====== INFORMATION
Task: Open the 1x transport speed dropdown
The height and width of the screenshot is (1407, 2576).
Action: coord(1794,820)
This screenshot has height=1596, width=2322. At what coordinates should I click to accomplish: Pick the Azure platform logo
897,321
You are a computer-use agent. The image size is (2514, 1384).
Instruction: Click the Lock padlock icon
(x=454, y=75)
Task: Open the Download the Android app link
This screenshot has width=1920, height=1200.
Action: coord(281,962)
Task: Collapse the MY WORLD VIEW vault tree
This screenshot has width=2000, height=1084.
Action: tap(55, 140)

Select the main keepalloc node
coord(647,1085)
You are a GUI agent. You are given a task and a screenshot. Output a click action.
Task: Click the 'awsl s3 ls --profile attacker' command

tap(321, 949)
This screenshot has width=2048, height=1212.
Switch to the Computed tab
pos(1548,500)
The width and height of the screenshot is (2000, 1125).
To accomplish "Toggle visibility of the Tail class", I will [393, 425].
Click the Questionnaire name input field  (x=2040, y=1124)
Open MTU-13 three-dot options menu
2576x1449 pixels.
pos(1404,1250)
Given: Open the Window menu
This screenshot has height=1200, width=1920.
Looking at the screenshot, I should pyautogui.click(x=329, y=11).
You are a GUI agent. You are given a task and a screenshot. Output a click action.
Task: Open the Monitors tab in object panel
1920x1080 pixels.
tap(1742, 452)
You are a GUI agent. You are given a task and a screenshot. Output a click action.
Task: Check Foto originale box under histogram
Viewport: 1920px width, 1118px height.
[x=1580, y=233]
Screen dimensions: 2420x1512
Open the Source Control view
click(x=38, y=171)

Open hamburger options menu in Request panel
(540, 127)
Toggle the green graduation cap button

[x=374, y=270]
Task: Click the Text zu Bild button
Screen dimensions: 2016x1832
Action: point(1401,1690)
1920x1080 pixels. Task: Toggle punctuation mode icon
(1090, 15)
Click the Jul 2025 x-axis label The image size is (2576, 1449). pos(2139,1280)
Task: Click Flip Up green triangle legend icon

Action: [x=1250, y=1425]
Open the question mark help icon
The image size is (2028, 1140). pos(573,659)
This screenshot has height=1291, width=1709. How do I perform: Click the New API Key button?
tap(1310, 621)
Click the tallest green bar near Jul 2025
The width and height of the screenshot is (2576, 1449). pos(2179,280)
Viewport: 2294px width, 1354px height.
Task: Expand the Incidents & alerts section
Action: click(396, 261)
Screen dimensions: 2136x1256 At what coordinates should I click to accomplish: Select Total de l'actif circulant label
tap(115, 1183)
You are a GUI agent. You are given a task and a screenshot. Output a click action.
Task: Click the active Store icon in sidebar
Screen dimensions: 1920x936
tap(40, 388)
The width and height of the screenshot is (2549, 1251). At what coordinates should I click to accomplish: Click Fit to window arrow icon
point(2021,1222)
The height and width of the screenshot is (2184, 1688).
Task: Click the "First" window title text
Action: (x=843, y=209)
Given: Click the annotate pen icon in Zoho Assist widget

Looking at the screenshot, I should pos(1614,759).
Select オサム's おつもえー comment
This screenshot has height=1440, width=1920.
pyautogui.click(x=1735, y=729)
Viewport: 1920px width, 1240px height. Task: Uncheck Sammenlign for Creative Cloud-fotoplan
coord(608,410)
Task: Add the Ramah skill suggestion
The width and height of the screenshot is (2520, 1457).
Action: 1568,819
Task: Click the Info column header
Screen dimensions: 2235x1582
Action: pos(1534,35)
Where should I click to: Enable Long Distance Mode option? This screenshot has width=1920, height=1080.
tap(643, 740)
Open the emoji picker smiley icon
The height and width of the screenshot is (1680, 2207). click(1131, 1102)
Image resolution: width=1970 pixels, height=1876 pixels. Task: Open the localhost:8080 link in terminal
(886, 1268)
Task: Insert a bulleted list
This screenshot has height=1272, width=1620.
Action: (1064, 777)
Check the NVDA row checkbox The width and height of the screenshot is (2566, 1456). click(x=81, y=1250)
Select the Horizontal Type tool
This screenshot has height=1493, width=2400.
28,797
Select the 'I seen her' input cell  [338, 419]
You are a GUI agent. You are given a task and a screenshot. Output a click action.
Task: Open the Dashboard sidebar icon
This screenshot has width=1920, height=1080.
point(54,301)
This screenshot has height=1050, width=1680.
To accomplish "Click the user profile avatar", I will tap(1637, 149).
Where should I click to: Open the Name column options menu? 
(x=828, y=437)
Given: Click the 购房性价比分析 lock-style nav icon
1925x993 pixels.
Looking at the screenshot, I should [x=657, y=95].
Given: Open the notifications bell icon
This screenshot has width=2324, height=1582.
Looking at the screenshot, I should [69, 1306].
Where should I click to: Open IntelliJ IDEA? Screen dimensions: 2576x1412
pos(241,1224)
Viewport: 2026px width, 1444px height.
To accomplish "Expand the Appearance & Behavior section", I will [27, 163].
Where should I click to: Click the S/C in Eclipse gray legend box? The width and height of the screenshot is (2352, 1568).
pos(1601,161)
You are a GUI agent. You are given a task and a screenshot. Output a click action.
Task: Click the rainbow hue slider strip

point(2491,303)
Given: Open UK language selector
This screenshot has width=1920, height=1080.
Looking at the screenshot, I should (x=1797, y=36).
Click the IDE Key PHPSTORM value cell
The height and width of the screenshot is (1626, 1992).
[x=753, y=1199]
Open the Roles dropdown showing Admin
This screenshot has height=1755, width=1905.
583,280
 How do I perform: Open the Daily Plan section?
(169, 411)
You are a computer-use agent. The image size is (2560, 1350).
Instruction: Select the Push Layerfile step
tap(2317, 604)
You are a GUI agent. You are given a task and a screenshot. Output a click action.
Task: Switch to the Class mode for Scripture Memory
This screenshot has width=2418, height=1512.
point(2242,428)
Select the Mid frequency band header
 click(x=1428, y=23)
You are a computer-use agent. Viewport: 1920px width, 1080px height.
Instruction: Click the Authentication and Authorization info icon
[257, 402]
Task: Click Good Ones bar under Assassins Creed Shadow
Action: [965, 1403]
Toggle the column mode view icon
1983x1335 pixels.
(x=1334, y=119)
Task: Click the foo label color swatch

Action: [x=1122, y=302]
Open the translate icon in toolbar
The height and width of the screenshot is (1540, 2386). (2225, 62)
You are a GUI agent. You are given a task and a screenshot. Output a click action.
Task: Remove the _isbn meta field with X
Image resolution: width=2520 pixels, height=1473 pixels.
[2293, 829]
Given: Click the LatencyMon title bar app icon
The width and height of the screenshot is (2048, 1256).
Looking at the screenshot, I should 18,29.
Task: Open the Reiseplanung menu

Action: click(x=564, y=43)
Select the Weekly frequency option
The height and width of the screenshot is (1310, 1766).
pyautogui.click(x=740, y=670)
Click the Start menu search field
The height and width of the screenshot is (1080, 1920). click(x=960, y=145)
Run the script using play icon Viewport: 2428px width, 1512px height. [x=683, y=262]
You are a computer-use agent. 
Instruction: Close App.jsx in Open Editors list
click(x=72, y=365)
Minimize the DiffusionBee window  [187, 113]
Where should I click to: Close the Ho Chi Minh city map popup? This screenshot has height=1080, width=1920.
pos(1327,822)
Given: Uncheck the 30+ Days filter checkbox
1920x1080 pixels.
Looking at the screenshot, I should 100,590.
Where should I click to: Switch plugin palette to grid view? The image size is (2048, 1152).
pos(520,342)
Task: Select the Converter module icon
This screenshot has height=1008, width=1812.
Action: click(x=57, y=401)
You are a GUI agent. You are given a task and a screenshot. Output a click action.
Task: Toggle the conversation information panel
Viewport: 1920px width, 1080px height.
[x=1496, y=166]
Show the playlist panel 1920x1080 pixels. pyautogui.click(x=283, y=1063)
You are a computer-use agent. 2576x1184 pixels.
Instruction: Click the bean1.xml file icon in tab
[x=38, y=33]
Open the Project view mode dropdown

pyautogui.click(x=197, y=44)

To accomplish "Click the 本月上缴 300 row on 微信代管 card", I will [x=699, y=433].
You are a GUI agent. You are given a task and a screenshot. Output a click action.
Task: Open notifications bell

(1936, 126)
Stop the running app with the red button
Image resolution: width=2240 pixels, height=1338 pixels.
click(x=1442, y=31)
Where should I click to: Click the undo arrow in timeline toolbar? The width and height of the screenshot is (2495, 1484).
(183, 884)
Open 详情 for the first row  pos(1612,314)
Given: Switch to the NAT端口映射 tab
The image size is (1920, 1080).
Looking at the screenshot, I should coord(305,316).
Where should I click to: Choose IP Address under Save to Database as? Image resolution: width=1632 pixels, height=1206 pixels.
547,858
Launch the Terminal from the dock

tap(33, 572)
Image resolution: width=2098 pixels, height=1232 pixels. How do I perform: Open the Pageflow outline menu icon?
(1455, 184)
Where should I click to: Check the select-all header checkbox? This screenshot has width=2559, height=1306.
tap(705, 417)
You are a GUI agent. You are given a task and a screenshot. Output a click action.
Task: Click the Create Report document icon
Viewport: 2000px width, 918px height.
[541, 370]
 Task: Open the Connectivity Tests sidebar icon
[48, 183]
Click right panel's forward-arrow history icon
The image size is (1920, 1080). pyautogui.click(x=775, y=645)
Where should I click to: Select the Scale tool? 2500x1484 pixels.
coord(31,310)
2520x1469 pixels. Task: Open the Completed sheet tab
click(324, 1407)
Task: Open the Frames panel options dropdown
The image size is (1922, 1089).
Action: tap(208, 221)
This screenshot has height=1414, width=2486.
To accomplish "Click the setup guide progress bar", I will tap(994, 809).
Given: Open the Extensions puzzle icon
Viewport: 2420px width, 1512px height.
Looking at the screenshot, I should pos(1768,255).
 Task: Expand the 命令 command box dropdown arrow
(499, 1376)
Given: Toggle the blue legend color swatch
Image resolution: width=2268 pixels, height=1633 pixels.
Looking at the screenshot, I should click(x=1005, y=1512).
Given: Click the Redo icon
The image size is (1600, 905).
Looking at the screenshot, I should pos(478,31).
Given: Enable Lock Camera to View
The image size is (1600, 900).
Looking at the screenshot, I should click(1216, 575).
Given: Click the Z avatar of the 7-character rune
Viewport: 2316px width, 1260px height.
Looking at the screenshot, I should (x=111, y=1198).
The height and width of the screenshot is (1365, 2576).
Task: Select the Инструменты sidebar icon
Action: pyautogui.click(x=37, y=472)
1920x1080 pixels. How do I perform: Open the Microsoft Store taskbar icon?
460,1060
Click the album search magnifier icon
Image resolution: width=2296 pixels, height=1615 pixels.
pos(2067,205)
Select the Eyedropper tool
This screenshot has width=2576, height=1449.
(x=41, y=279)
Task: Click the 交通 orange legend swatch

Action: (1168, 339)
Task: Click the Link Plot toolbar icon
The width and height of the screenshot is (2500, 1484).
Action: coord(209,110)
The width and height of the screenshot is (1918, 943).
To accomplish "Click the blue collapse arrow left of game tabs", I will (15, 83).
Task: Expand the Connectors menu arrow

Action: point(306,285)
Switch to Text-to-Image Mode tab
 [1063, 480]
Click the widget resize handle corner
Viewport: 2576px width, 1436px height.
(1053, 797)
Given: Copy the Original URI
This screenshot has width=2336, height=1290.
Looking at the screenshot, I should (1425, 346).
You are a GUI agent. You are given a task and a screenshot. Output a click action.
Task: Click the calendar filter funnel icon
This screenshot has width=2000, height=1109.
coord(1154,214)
============
AIM OF THE EXERCISE —
Copy each line holding "with" from the material above.

RESPONSE —
Task: Remove the _isbn meta field with X
Stop the running app with the red button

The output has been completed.